Sunday, September 21, 2014

The hierarchy of responsibility

I have written here about what I take to be a passive aggressive irksomeness in the announcement of bikers who pass me. "On your left!" they say according to law, or custom, or etiquette, I'm not sure which. All I know is it has always startled me into dangerous jolts and lurches and made me wonder just what's going on with these bikers. Most of these paths are quite wide. Why do I feel a thinly veiled peevishness in their alerting announcement?

So I left my pronouncement as:

"Please don't say 'on your left' if you can at all avoid it"

And that was that.

Then something happened. I started passing people on my bike. Oh, it still doesn't happen often.

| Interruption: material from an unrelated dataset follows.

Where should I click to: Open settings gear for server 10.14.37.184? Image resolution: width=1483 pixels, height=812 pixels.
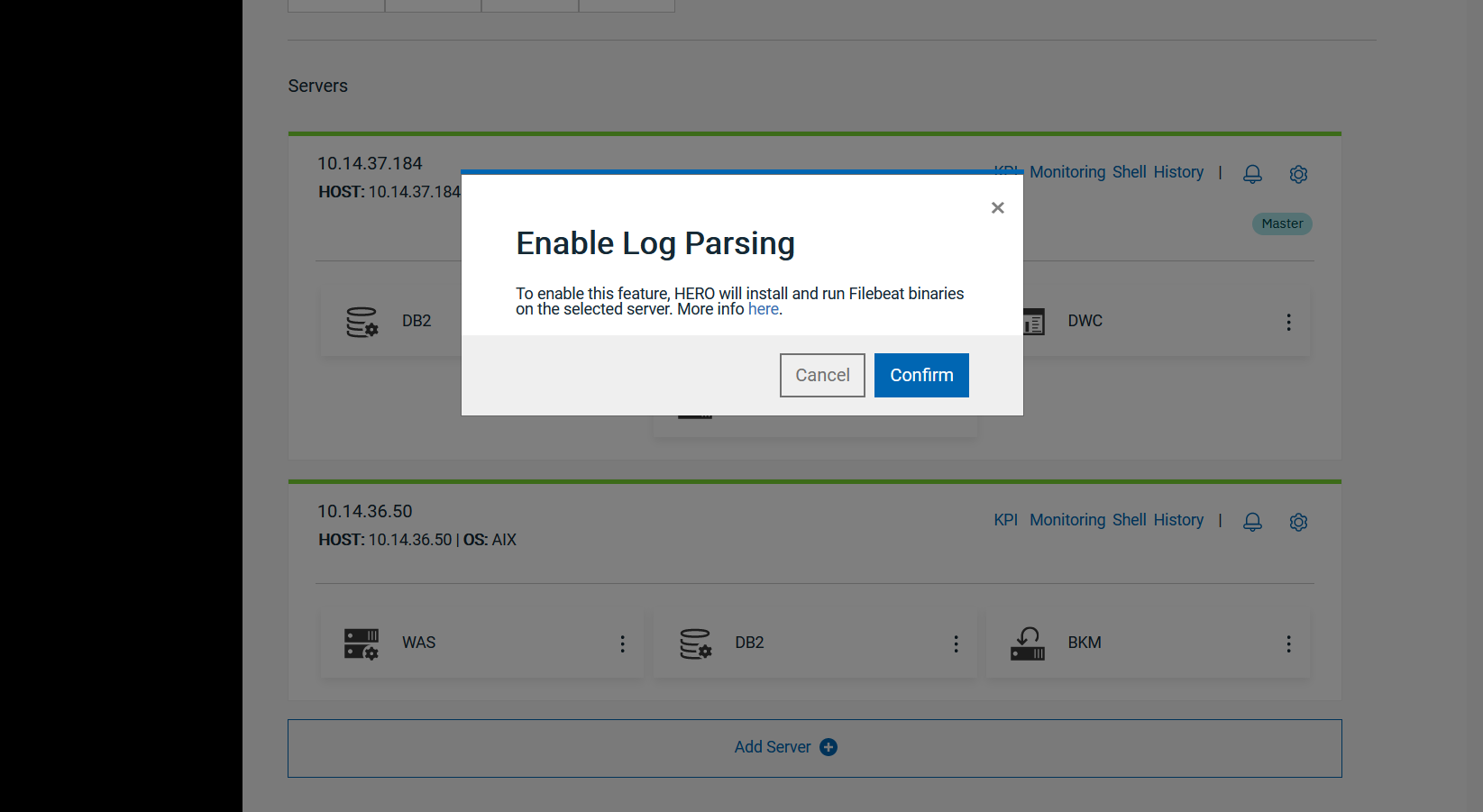pyautogui.click(x=1298, y=174)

I am not fast on a not fast bike. But it happens, and it has given me a curious new view, a view that many a biker before had, and perhaps still has, of me.

It runs roughly like so:

What are these people doing on these bike paths! Are they drunk? Look at them, on foot or by bike, weaving across three large biking and walking lanes so as to effectively shut them down. Is it so hard to walk in even a vaguely straight line? Or how about these people, in tandem with one or more other people, spread out, just so, to take up every  bit of possible passing space short of veering into the trees. Irritating! Infuriating! I am almost of a mind to (quietly) yell at the selfish fools:

"On your left."

That will show them. And certainly no one could fault me for it.

So now I understand.

But I still argue against calling out "On your left" no matter how fun it might be to see those self involved walkers, and maddeningly moseying bikers, jump and scatter.

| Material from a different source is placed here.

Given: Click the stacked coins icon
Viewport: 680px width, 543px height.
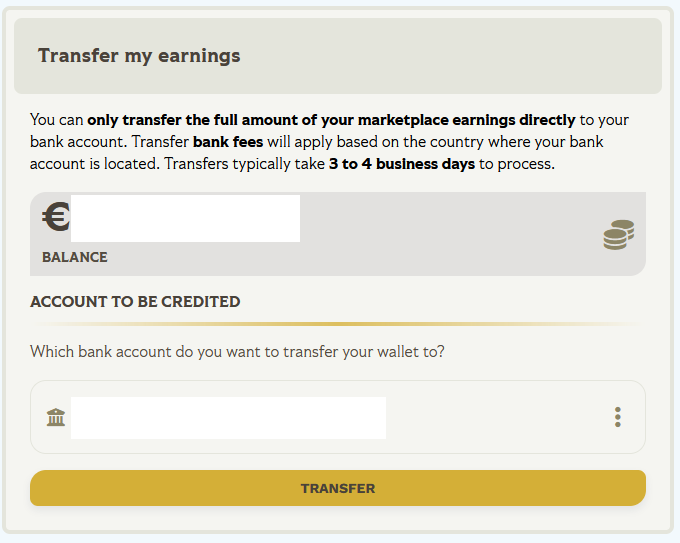Looking at the screenshot, I should 618,235.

The more powerful you are the more responsible you are. I don't care how infuriating and annoying and clueless are those people below you, you, to some extent, are obliged to watch out for them. Big trucks for cars, cars for bikes, bikes for walkers and everything in between. My bike cannot kill your car. I do not have plush seats and power acceleration and heating and immunity. Power is danger. If you take on that power you are responsible for that danger. My 10 miles an hour on a bike creates a danger that simply does not exist purely among walkers. And so I am a steward of that danger, a shepherd of those walkers. They may bug me, but I do not have the right to discomfit them.

And so it is in all things across the world. Heed well rich people, strong people, powerful people, everywhere.